'''
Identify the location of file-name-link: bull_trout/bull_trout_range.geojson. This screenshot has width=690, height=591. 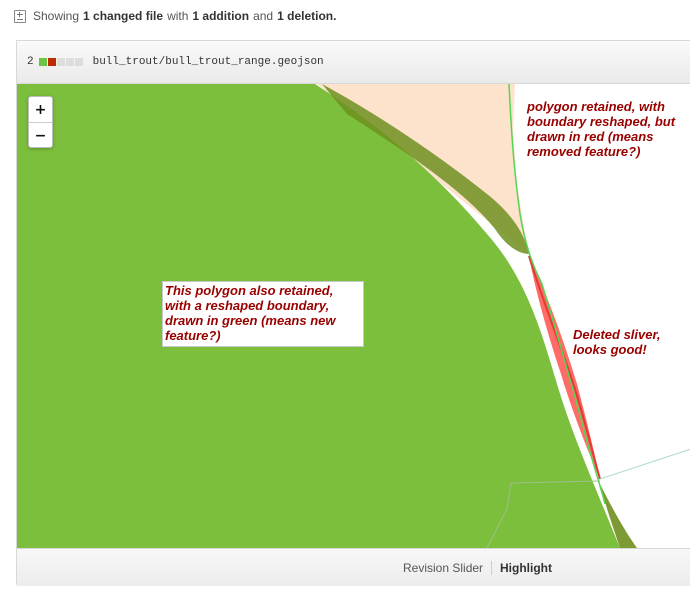
(208, 62).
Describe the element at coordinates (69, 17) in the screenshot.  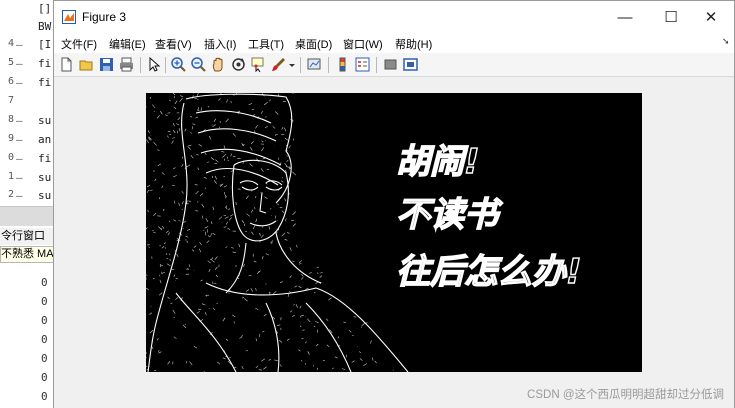
I see `matlab-figure-icon` at that location.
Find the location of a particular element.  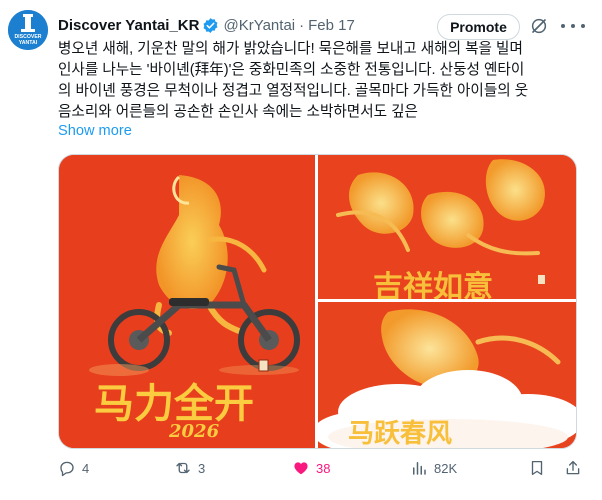

bookmark-icon is located at coordinates (537, 468).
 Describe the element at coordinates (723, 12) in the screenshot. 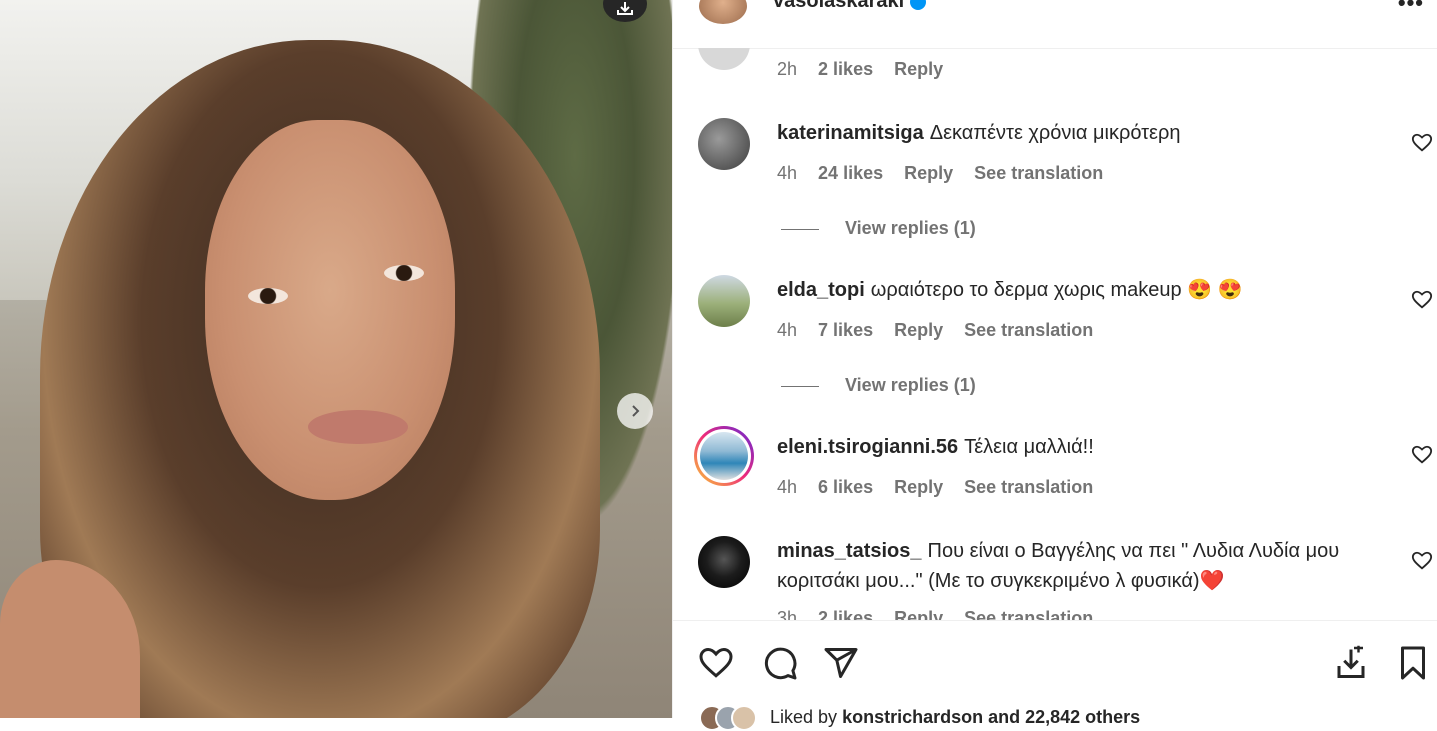

I see `author-avatar` at that location.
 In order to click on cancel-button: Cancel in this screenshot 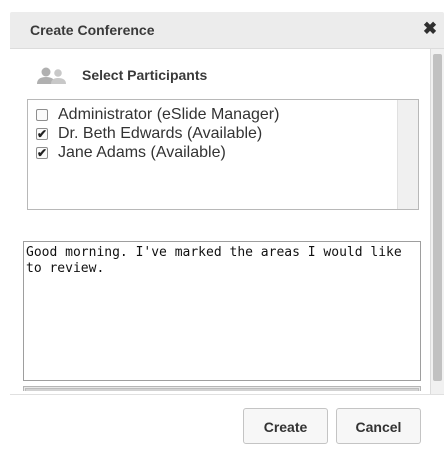, I will do `click(378, 426)`.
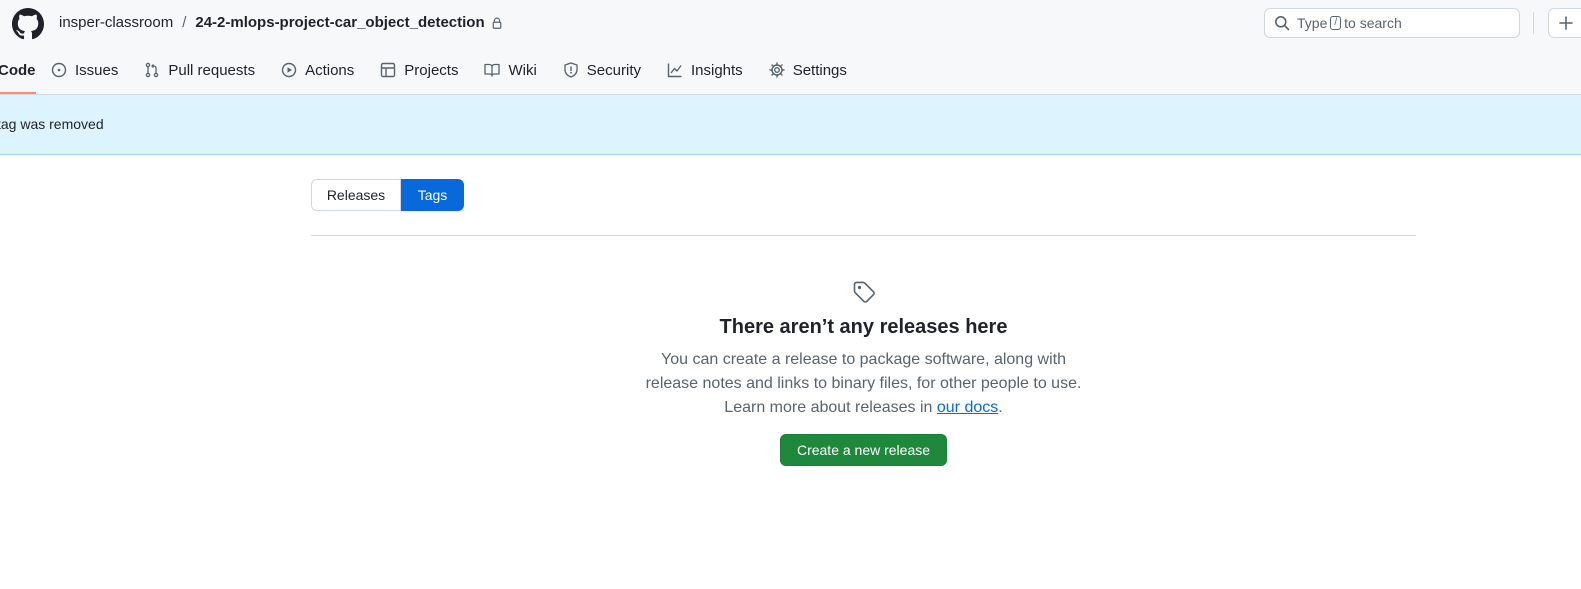  Describe the element at coordinates (388, 70) in the screenshot. I see `table-icon` at that location.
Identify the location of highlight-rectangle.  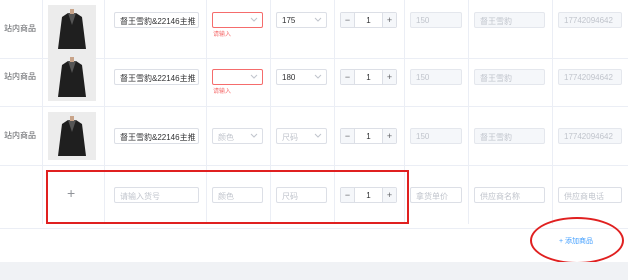
(228, 197).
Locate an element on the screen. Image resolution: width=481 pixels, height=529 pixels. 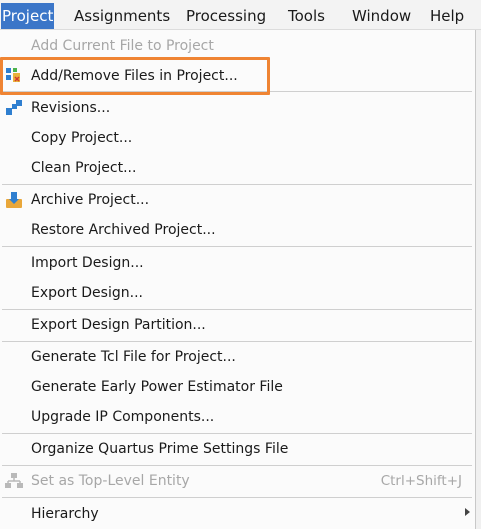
'''
TASK DIRECTIONS — Copy the items above word for word, starting at the very first one and ending at the line that contains "bookmark-icon is located". Omit the pictures.

ANSWER TO THIS TASK —
Identify the location of file-name-link: bull_trout/bull_trout_range.geojson. This screenshot has width=690, height=591. 
(208, 62).
Describe the element at coordinates (69, 17) in the screenshot.  
I see `matlab-figure-icon` at that location.
Find the location of a particular element.  

bookmark-icon is located at coordinates (537, 468).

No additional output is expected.